Function 'tokenize_with_spacy' Accuracy: 0.872


In [14]:
tester.evaluate(tokenize_with_spacy_lemma)

Function 'tokenize_with_spacy_lemma' Accuracy: 0.872


In [15]:
tester.evaluate(tokenize_with_potts)

Function 'tokenize_with_potts' Accuracy: 0.883


## Extra

Inspect the output of some of these tokenizers. How do different tokenizers handle some of the issues we talked about in lecture (e.g., punctuation, emoticons, casing)?

In [15]:
tokenize_with_potts("I love Applied Natural Language Processing, and I hope that I can get enrolled in this course!")  # modify this to test different tokenizers / different strings

['i',
 'love',
 'applied',
 'natural',
 'language',
 'processing',
 ',',
 'and',
 'i',
 'hope',
 'that',
 'i',
 'can',
 'get',
 'enrolled',
 'in',
 'this',
 'course',
 '!']

The Potts tokenizer was designed with web text in mind, with special hand-crafted rules for emoticons, HTML tags, and hashtags. Can you approach the performance of the Potts tokenizer (>0.88) by combining some of the other methods we test?

In [16]:
def my_tokenizer(data: str) -> list[str]:
    """Tokenize the `data` string into a list of strings."""
    import re, html

    if not data:
        return []

    # compact regexes
    EMOTICON = r"(?:(?:[:;=8][\-o\*']?[\)\]\(\[dDpP/:}\{@\|\\])|(?:[\)\]\(\[dDpP/:}\{@\|\\][\-o\*']?[:;=8]))"
    URL      = r"(?:https?://\S+|www\.\S+)"
    EMAIL    = r"(?:[A-Za-z0-9._%+\-]+@[A-Za-z0-9.\-]+\.[A-Za-z]{2,})"
    MENTION  = r"(?:@\w{1,50})"
    HASHTAG  = r"(?:#[A-Za-z0-9_]+)"
    HTMLTAG  = r"(?:</?[\w!][^>]*>)"
    NUM      = r"(?:\d+(?:[.,]\d+)*(?:%|[kKmMbB])?)"
    WORD     = r"(?:[A-Za-z]+(?:'[A-Za-z]+)*)"
    PUNCT    = r"(?:[^\w\s])"

    MASTER_RE = re.compile("|".join([EMOTICON, HTMLTAG, URL, EMAIL, MENTION, HASHTAG, NUM, WORD, PUNCT]), re.IGNORECASE)
    EMOTICON_RE = re.compile(EMOTICON)
    URL_RE = re.compile(URL, re.IGNORECASE)
    EMAIL_RE = re.compile(EMAIL, re.IGNORECASE)
    MENTION_RE = re.compile(MENTION)
    HASHTAG_RE = re.compile(HASHTAG)
    HTMLTAG_RE = re.compile(HTMLTAG)
    NUM_RE = re.compile(NUM)

    # Porter stemmer
    try:
        _stem = stemmer.stem
    except Exception:
        _stem = lambda w: w

    # preprocess
    text = html.unescape(data).replace("\u200d", " ")
    text = HTMLTAG_RE.sub(" ", text)
    text = re.sub(r"\s+", " ", text).strip()

    # tokenize
    raw = [m.group(0) for m in MASTER_RE.finditer(text)]

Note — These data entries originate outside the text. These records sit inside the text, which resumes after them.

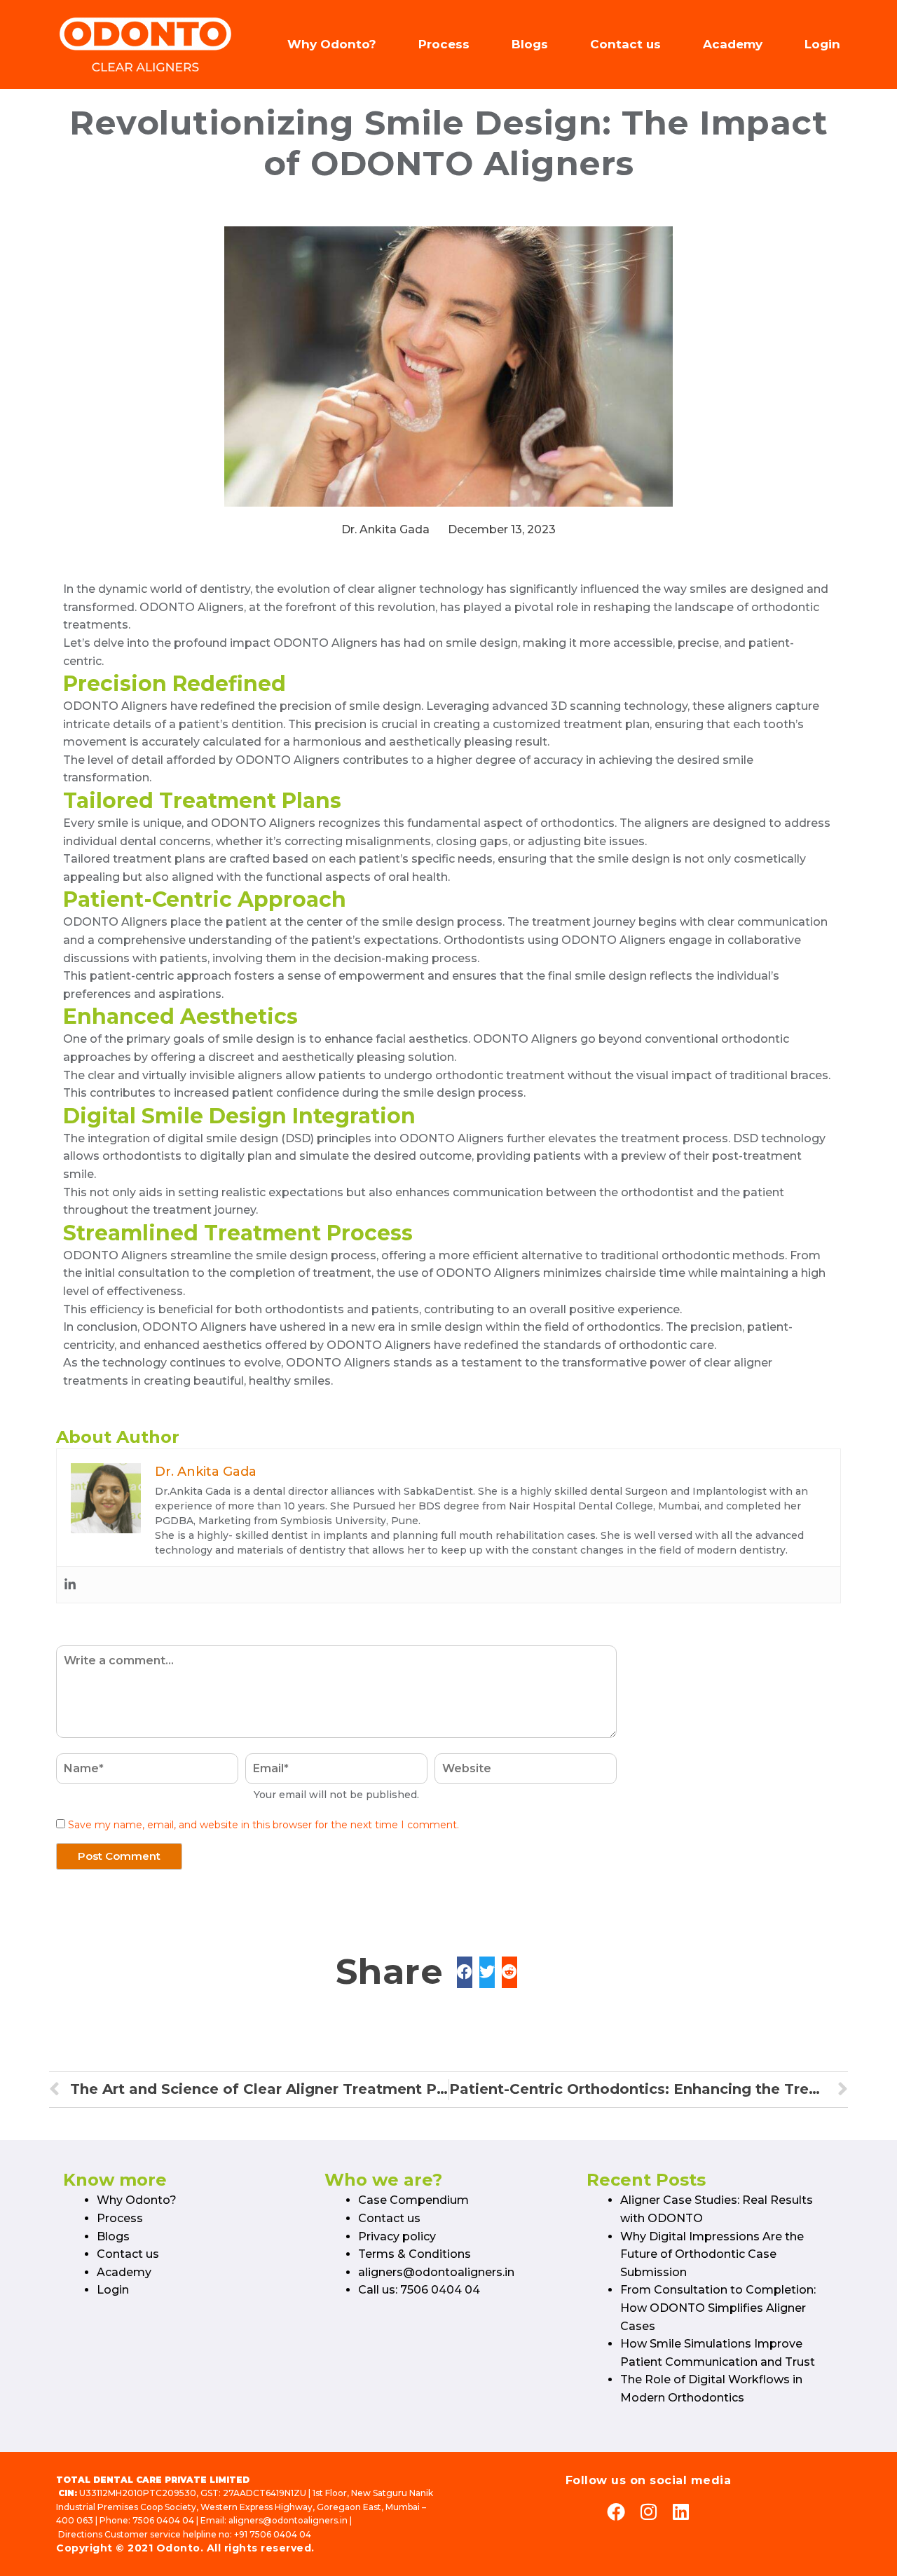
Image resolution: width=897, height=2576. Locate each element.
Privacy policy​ (397, 2236)
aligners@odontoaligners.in (436, 2272)
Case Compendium (413, 2200)
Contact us (625, 44)
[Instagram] (648, 2511)
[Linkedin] (70, 1584)
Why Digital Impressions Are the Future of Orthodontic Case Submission (712, 2254)
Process (444, 44)
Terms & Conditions (414, 2254)
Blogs (530, 44)
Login (822, 44)
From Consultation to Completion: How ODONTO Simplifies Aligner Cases (718, 2307)
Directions (80, 2534)
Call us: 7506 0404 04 (419, 2289)
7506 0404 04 (163, 2520)
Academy (732, 44)
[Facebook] (616, 2511)
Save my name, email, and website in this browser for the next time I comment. (263, 1824)
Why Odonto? (331, 44)
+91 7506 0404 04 (272, 2534)
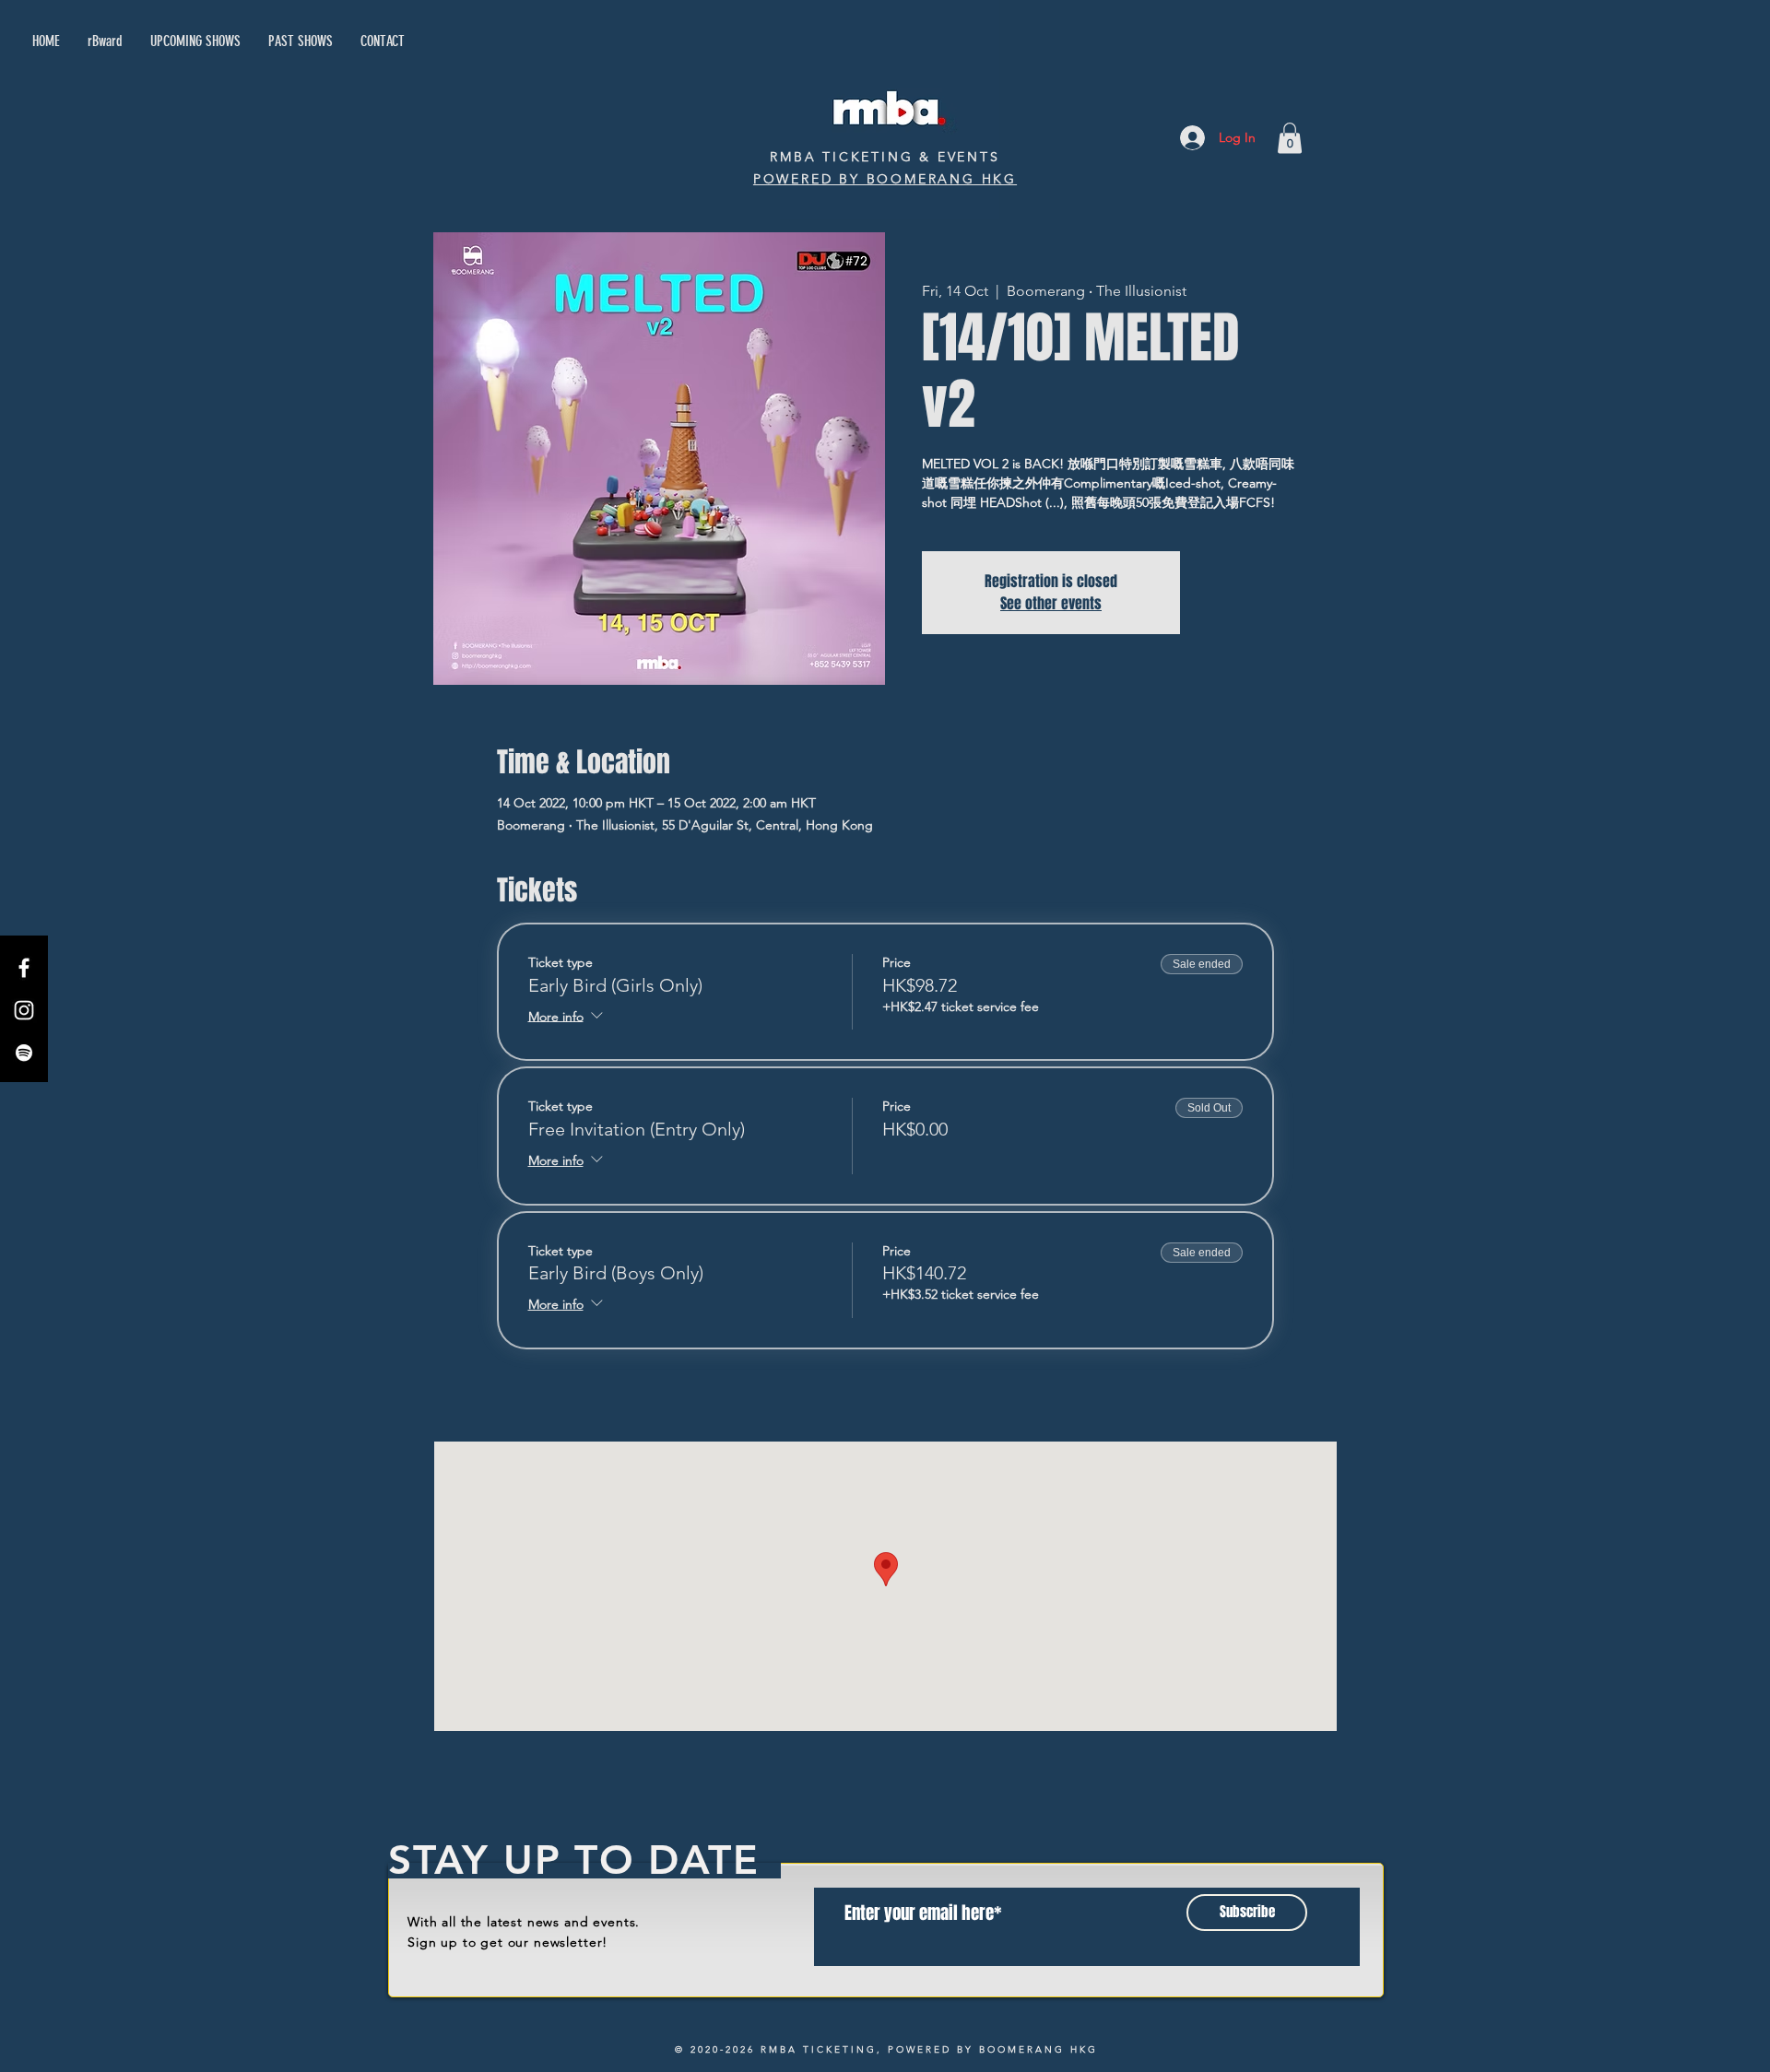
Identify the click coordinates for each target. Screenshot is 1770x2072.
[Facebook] (24, 968)
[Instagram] (24, 1010)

    def _normalize(tok: str) -> list[str]:
        if EMOTICON_RE.fullmatch(tok): return [tok]
        if URL_RE.fullmatch(tok):      return ["__URL__"]
        if EMAIL_RE.fullmatch(tok):    return ["__EMAIL__"]
        if MENTION_RE.fullmatch(tok):  return ["__USER__"]
        if NUM_RE.fullmatch(tok):      return ["__NUM__"]
        if HASHTAG_RE.fullmatch(tok):
            base = tok.lower()
            out = [base]
            inner = base[1:]
            parts = re.split(r"_+", inner)
            split_more = []
            for p in parts:
                split_more += re.findall(r"[A-Z]?[a-z]+|[A-Z]+(?=[A-Z]|$)|\d+", p)
            out.extend([s.lower() for s in split_more if s])
            return out
        if HTMLTAG_RE.fullmatch(tok):  return []
        return [tok.lower()]

    normed = []
    for t in raw:
        normed.extend(_normalize(t))
    normed = [t for t in normed if t]

    collapsed = []
    for t in normed:
        if len(t) > 1 and not any(ch.isalnum() for ch in t) and len(set(t)) == 1:
            collapsed.append(t[0])
        else:
            collapsed.append(t)

    final = [(_stem(t) if t.isalpha() and len(t) > 2 else t) for t in collapsed]
    return final

In [17]:
tester.evaluate(my_tokenizer)

Function 'my_tokenizer' Accuracy: 0.881